Si la guerre est politique, ce n’est donc que dans la mesure où elle ramène à la politique.

(1) Du droit du plus fort - Contrat social, I-3.

Tuesday, April 25, 2006

Citation du 26 avril 2006

« Pactes sans sabres, ne sont que palabres » [Covenants, without the sword, are but words]

Hobbes - Léviathan,II, XVII

Autrement dit, la diplomatie ne sert à peu près à rien, sauf à mettre au point les Traités qui seront de toute façon imposés par la force. Mais alors, à quoi bon négocier, si à l’arrivée on voit le plus fort imposer sa volonté par la force justement ? On serait dans le cas d’un procès stalinien où l’accusé ne peut que s’imposer à lui-même la sentence que le Tribunal va prononcer contre lui.

Notons toutefois que Hobbes ne dit pas que la force doit être toute du même côté ; on peut admettre que chaque signataire impose à l’autre par la force le respect de sa signature.
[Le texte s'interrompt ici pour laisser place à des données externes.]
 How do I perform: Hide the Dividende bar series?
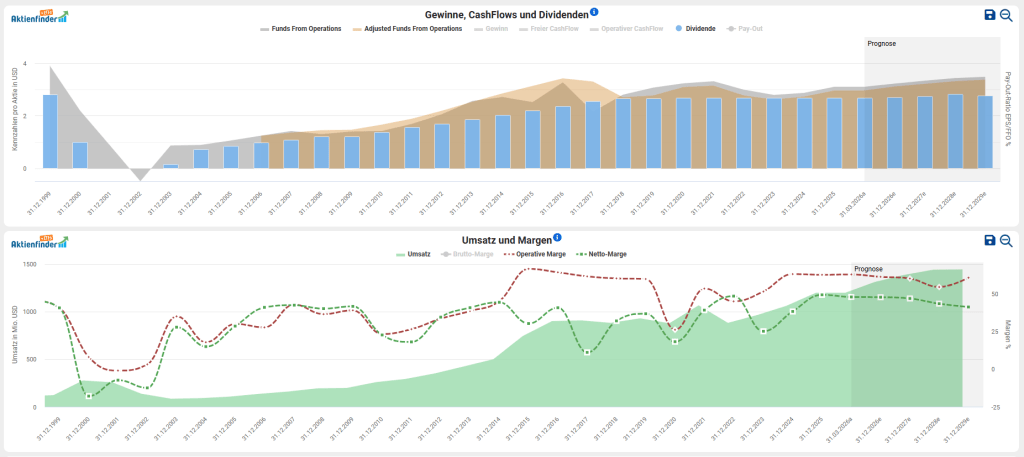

Dans ce cas c’est l’équilibre de la terreur qui va garantir la paix, comme on l’a bien vu pendant la Guerre Froide : chaque partie n’agit que conformément à son intérêt bien pesé, et respecte sa signature lorsqu’elle considère qu’il y a plus d’inconvénients que d’avantage à violer le pacte.

En revanche Hobbes montre à quel point la morale (le respect de la parole donnée) est étrangère à la politique internationale (et nationale ?). Seul le résultat immédiat est garanti, car il est estimé par chaque partie pour ce qu’il vaut au moment où il est signé. Exemple : le pacte Germano-Soviétique, qui permet aux nazis d’envahir la Pologne sans crainte d’être attaqués par les soviétiques, les quels sont assurés en retour, par une clause secrète, de recevoir une partie du territoire de celle-ci. La clause de non-agression durant 10 ans restera soumise, quant à elle, à la règle énoncée ici : elle n’est que palabre dès lors que l’un des deux signataire à intérêt à la violer.

Epargnons-nous les discussions stériles sur la moralité des Etats - et cessons de parler d’« Etats voyous » - car ce qui vaut pour les rapports entre les individus ne vaut pas entre les Etats. Qu’est-ce donc qu’un Etat, s’il n’est pas un individu comme vous et moi ? Là encore, c’est Hobbes qui répond. L’Etat, dit-il est un « Dieu mortel » (« auquel nous devons, sous le Dieu immortel, notre paix et notre protection. »).